Dem Potenzial der Cyanoflechten auf der Spur

Dem Potenzial der Cyanoflechten auf der Spur

Die Vielfalt und das biotechnologische Potenzial einzelliger Cyanobakterien, die in Symbiose mit Flechten leben, ist weitaus größer als bisher bekannt. Das zeigt eine Studie der Hochschule Kaiserslautern.

Cyanoflechte mit einzelligen Cyanobakterien
Cyanoflechte: starke Vergrößerung des Flechtenthallus der Cyanoflechte Peltula sp., die mit einzelligen Cyanobakterien eine Symbiose eingeht.

Viele Tiere, Pflanzen und Mikroorganismen leben in Symbiose mit anderen Individuen oder Organismen, um zu überleben. Solche Lebensgemeinschaften sind für beide Seiten vorteilhaft, weil sie sich gegenseitig mit Nährstoffen versorgen. Auch Flechten, die an extremen Standorten wie der Antarktis oder Atacama-Wüste siedeln, überleben nur durch die Symbiose von Pilz und Algen oder Cyanobakterien. Diese Allianzen machen Flechten zu Mini-Ökosystemen, weil sie zahlreichen Organismen einen Lebensraum bieten.

Während die Allianz von Pilz und Alge gut erforscht ist, gibt es bisher kaum Erkenntnisse zu dem zweiten Symbiosepartner der Flechten – die einzelligen Cyanobakterien. Dazu liefert nun eine Studie der Hochschule Kaiserslautern wichtige Ergebnisse.

Unbekannte Cyanobakterien in Flechten entdeckt

Cyanobakterien, auch Blaualgen genannt, gehören zu den ältesten Symbionten, die ihre Partner über die Photosynthese mit Zucker versorgen. Patrick Jung, Laura Briegel-Williams und Michael Lakatos ist es mithilfe einer neu entwickelten Methode gelungen, aus den sogenannten Cyanoflechten die mit dem Pilz in Symbiose lebenden einzelligen Cyanobakterien zu isolieren und anhand der DNA sowie der Beobachtung verschiedener Lebensstadien zu charakterisieren.

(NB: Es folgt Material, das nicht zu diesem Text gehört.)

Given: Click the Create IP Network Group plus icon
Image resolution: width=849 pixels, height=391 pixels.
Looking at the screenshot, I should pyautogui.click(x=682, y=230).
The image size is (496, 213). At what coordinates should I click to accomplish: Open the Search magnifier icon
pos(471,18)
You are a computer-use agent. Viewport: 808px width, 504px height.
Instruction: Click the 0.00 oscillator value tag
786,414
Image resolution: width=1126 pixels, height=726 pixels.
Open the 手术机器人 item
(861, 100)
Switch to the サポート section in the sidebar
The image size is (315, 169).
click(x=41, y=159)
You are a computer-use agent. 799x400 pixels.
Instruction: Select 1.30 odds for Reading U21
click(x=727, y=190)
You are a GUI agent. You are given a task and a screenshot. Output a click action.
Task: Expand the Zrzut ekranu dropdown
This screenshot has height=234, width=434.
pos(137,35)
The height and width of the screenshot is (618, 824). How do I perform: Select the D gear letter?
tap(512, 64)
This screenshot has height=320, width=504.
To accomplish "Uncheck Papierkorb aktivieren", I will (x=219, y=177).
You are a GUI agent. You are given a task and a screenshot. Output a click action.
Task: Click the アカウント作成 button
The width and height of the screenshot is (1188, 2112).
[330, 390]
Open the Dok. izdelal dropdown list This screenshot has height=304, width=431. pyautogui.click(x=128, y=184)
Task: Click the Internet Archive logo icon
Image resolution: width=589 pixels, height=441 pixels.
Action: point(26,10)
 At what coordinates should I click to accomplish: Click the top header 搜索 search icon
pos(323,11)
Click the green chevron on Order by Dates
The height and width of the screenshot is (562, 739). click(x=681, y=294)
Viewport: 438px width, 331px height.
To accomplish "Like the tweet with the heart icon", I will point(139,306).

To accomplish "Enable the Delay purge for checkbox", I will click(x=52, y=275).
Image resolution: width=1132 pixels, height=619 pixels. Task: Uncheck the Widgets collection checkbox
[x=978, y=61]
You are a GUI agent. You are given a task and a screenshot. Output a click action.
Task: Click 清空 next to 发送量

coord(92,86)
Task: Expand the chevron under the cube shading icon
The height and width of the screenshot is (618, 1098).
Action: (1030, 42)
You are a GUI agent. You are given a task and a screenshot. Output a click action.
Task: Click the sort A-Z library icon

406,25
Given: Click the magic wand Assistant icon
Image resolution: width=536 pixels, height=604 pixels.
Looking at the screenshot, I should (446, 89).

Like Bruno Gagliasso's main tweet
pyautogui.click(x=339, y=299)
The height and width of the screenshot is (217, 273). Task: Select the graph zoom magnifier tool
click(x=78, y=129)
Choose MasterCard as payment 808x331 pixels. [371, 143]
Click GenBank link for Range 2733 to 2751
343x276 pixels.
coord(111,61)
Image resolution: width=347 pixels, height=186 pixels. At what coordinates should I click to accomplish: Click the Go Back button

Wie das Team im Fachmagazin ISME Communications berichtet, stieß es dabei auf eine große, bisher unbekannte Vielfalt an Cyanobakterien. „Das ist sicherlich nur die Spitze des Eisbergs“, erklärt Patrick Jung. „Wir haben gerade erst begonnen, uns diese spezielle Symbiose anzuschauen.“

Peltula: Stark vergrößerter Querschnitt durch den Thallus der Cyanoflechte Peltula sp. mit blau-grünen Cyanobakterien, die den Pilzpartner (weiß) durch die Fotosynthese mit Zucker versorgen
Querschnitt durch eine Cyanoflechte der Gattung Peltula

Neue Horizonte für die Biotechnologie

Zuvor hatte das Team ein internationales Netzwerk aufgebaut und Cyanoflechten aus der ganzen Welt für seine Forschung zusammengetragen. „Mit diesem Projekt zeigen wir nicht nur die häufig unterschätzte Biodiversität unserer Organismenwelt auf, sondern auch den verborgenen Schatz, der in den biotechnologischen Potenzialen dieser Organismen schlummert“, so Michael Lakatos, Leiter der Arbeitsgruppe Integrative Biotechnologie an der Hochschule Kaiserslautern.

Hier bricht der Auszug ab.